White Fragility by Robin Diangelo
This is THE book that I’ve seen as recommended reading on anti-racism. Full disclosure, I haven’t read it all. It’s very helpful, but it’s written by an academic and you can tell. She has lots of videos online. I recommend this Youtube video as a start and then take this book chapter by chapter as she explains what white fragility is and how it shows up in our lives. My understanding is that white fragility shows up as a feeling of defensiveness that white people have when black people name that white people are acting racist. There are feelings of denial and shame. Robin shares how most white people aren’t racist in the conventional sense of hating black people, but that white people are complicit in keeping systemic racism in place by our silence about oppressive behaviours.
Robin asks us to notice our reaction when white or black people get angry in a large group. How do we perceive when men or women get angry in a group? Who’s the loudest? Who’s silent? Who ultimately gets heard?
I read a great facebook post that was shared through the myriad of threads that encouraged us all to reflect on the many forms of fragility in our lives – male fragility that arises with the request for equal pay among genders and the #MeToo movement, or the extensive heterosexual fragility when homosexuals were asking for the right to marry too and not be persecuted for their sexuality. The list goes on and on. What kind of fragility do you have in your life?
Untamed by Glennon Doyle
This book is raw, honest, heart-open writing. A friend had listened to the audiobook and recommended it to me (Thank you!). Glennon describes her pattern of writing books and then realizing afterwards that she no longer has the same reflections about her life. It seems that after this book (and me now following her now on Instagram) things have shifted for the better for her. She was/is? a Christian woman who was committed to her faith and her husband. She then worked through a period of his infidelity and after committing to stay, she met Abby Wombach (famous soccer player) at a Book Event and realized that she was attracted to her. She writes about this experience and ultimately her decision to divorce her husband and marry Abby.
She also talks about the realization that if she listens to herself, she is always guided about what to do that meets both her and society’s higher needs. This is what psychotherapy often does too. Our society has been built on telling people they need to go outside themselves to find the answers to their questions. This starts in parenting and our school systems and culture. What if you really could trust your own instincts? Or as Glennon infers, “What if you are really a wild cheetah but you’ve just been tamed? What if you started the practice of untaming yourself?” The focus of the book is on women, but it could be applied to any gender. She is also ahead of the curve of most white people (including me) in regards to racism and reflects on her own journey.

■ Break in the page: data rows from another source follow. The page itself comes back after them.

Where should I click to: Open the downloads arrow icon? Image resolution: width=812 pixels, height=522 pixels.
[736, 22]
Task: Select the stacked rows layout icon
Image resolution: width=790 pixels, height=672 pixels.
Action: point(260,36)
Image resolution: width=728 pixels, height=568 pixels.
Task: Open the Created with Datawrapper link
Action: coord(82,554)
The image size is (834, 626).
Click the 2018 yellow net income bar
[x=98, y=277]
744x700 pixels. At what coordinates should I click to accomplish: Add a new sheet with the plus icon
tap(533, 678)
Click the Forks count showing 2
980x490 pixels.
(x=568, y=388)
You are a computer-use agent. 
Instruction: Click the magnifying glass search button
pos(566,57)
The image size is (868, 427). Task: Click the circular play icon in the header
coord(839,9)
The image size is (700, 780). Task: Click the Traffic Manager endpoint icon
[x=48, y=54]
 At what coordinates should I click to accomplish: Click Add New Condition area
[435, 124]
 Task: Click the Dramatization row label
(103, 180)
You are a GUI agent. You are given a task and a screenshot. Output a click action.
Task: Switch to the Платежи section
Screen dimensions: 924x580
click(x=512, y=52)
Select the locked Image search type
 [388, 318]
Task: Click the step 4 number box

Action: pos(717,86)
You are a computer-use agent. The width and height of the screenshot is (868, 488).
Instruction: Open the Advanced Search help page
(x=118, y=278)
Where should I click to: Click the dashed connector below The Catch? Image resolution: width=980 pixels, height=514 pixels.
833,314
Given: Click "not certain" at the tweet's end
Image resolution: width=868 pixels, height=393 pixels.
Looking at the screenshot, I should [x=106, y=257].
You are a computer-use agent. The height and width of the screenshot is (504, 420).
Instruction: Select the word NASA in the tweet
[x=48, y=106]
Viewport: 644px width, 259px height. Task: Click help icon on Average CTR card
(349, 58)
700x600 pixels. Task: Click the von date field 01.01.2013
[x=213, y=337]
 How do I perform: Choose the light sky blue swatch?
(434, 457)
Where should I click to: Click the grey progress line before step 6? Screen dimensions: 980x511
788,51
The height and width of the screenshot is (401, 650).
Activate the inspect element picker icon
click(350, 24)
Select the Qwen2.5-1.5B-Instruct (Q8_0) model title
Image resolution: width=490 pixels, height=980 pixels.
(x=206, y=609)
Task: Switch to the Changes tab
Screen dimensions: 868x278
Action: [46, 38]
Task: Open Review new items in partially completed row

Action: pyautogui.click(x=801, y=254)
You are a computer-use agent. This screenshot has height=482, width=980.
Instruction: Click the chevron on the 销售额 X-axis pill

Find Your Pleasure by Cynthia Loyst
I happened up on this book at my local library and was introduced to Cynthia Loyst, who created a beautiful coffee-table book about simple ways to mindfully choose pleasure in your life. This book isn’t a must read, but a gentle reminder and inspiration to nourish ourselves and experience joy. When we do this we create greater space for growth within ourselves and compassion for others.
Phew! That’s a lot of books. I hope that I offered you a little inspiration as you either start or continue your conversations about racism with friends and family, and to also give yourself permission to have some pleasure & nourishment too along the way and within the greater context of the pandemic and all the extra stresses that it brings too.